The festival served as graphic proof of fatback’s universality as a traditional product of many nations. In a corner of the park Vira Synyhovets from Novoandriyivka, a village in Simferopol district, dressed up as Solokha [a character from Nikolai Gogol’s Evenings on a Farm near Dikanka] made quite a show of serving fatback and samohon moonshine from a three-liter long-necked bottle popularly known as suliya. In another corner, you could hear Belarusian jokes (“Fatback in the morning, fatback during the day is how we’ll live to see our V-Day!”) There was also a “Cossack camp,” where visitors could taste the traditional kulish — corn flour with various additions boiled up into a thick soup, with fatback as an invariable ingredient. Simferopol circus performers offered visitors the chance to buy a “cat in a sack that used to eat fatback.” Local craftsmen sold their merchandise, declaring that none of the goodies would’ve come out right without fatback. Various kinds of fatback were on sale at the Green [open-air] Theater. Among the vendors was Elheir Suleiman, a Sudanese student at Crimean Medical University, who told journalists that people back home also eat fatback, but prepare it differently.

Incidentally, the festival organizers are planning to turn this event into an international one next year and will invite more than ten fatback-producing countries to participate. Hopefully, the livestock crisis in Ukraine will have been overcome by that time, a distinct prospect judging by this year’s good harvest yields. So there will be even more fatback and the festival may well be even more attention grabbing.

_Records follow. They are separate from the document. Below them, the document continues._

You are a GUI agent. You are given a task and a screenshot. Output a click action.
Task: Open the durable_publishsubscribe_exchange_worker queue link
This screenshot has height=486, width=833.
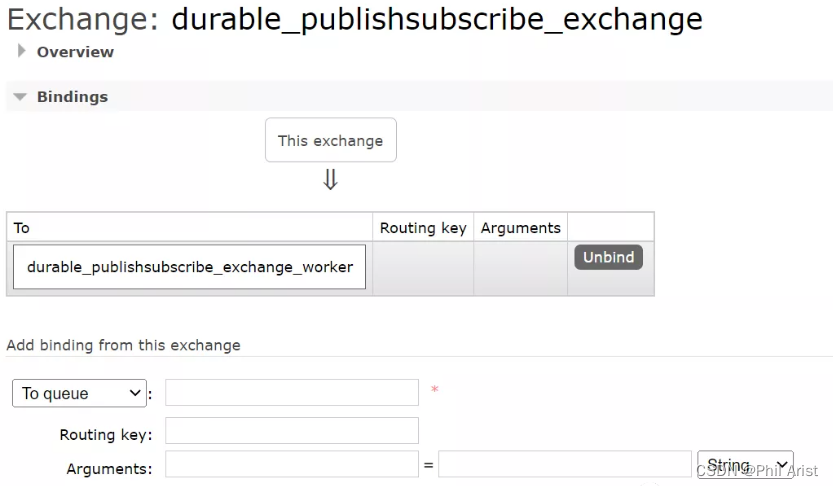tap(190, 267)
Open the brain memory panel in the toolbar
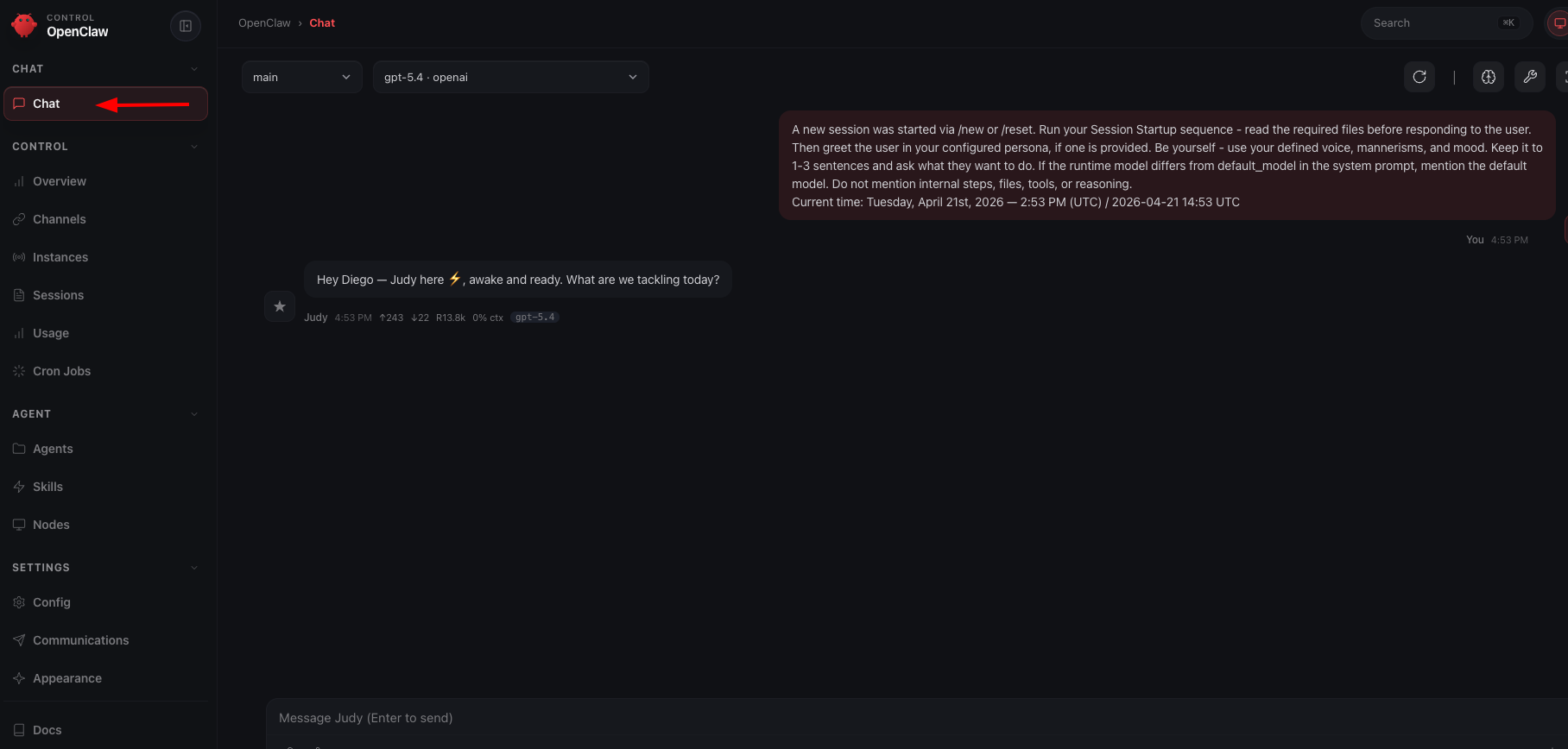The width and height of the screenshot is (1568, 749). coord(1488,77)
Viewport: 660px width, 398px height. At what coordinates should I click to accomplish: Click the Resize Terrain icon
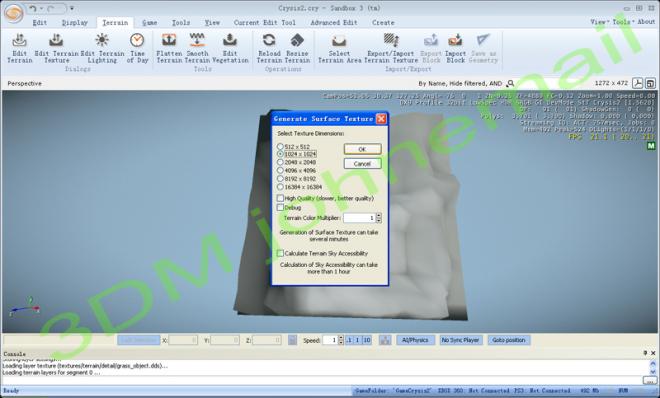(297, 40)
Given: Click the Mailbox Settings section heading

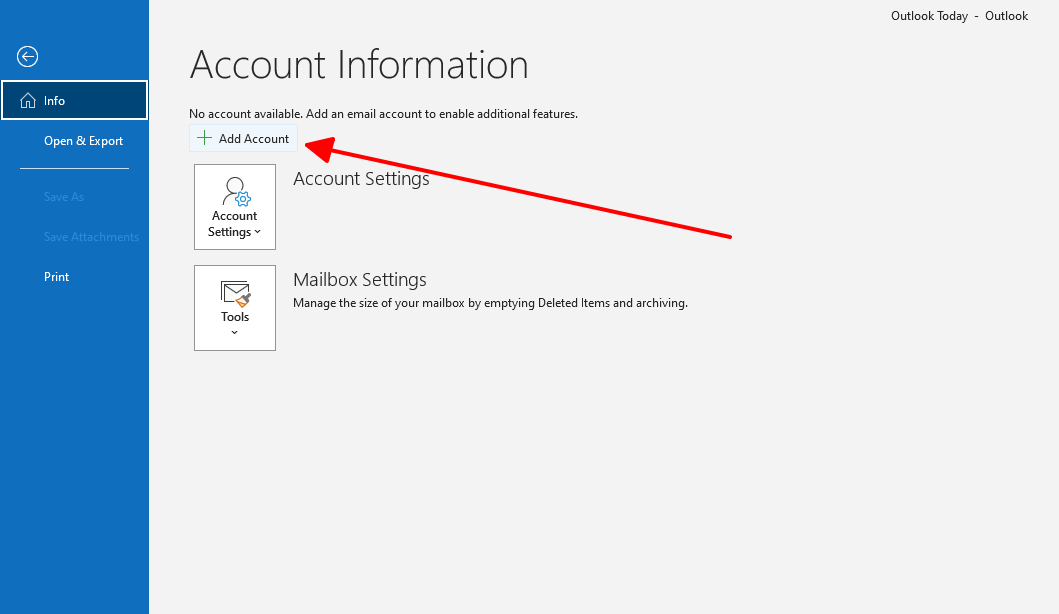Looking at the screenshot, I should [x=359, y=280].
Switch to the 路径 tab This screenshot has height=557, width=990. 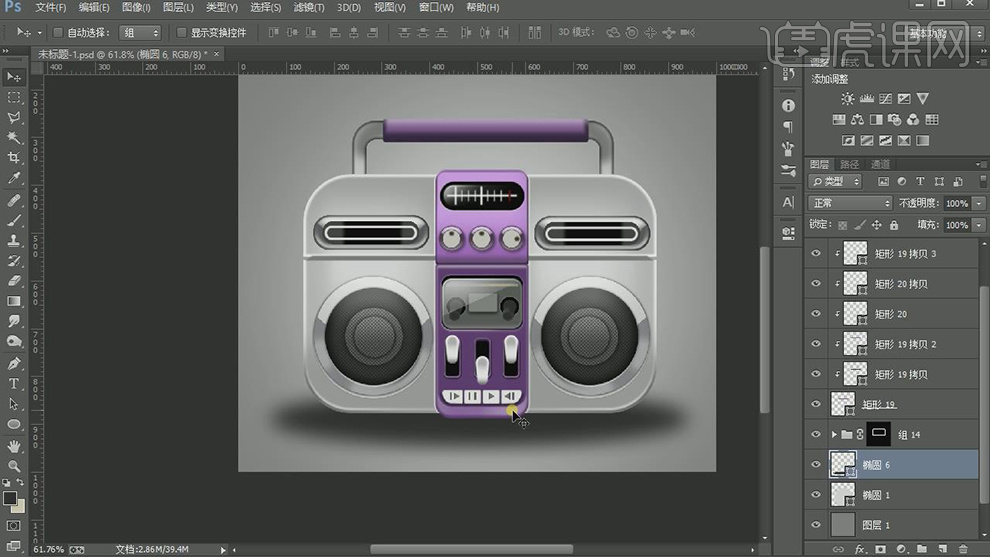[x=849, y=164]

Meanwhile, the first festival jury nominated Rykon, a member-firm of the Saky District Consumers’ Union, in the Salted Fatback category; the Shyroke joint venture, Simferopol district, won the Boiled Fatback nomination, and the Crimean production combine Skvortsovo was nominated in the Smoked Fatback category. The public joint- stock company Vetona won two nominations: Chocolate-Coated Fatback and Shaped Fatback. The jury also decided to establish an additional Festival Know-How nomination, which was awarded to the agricultural firm Druzhba Narodiv [Friendship of Nations] for its sandwich fatback and “most exotic fatback recipes,” including pork sausages. A Fatback House won the Shaped Fatback nomination. Several special prizes went to public joint-stock company Simferopolske in the Fried and Smoked Dairy Products category, PJSC Krymkhlib for their Bakery and Confectionary Piglets, and the private company Kravchenko for best storefront design.

See you at the next fatback festival!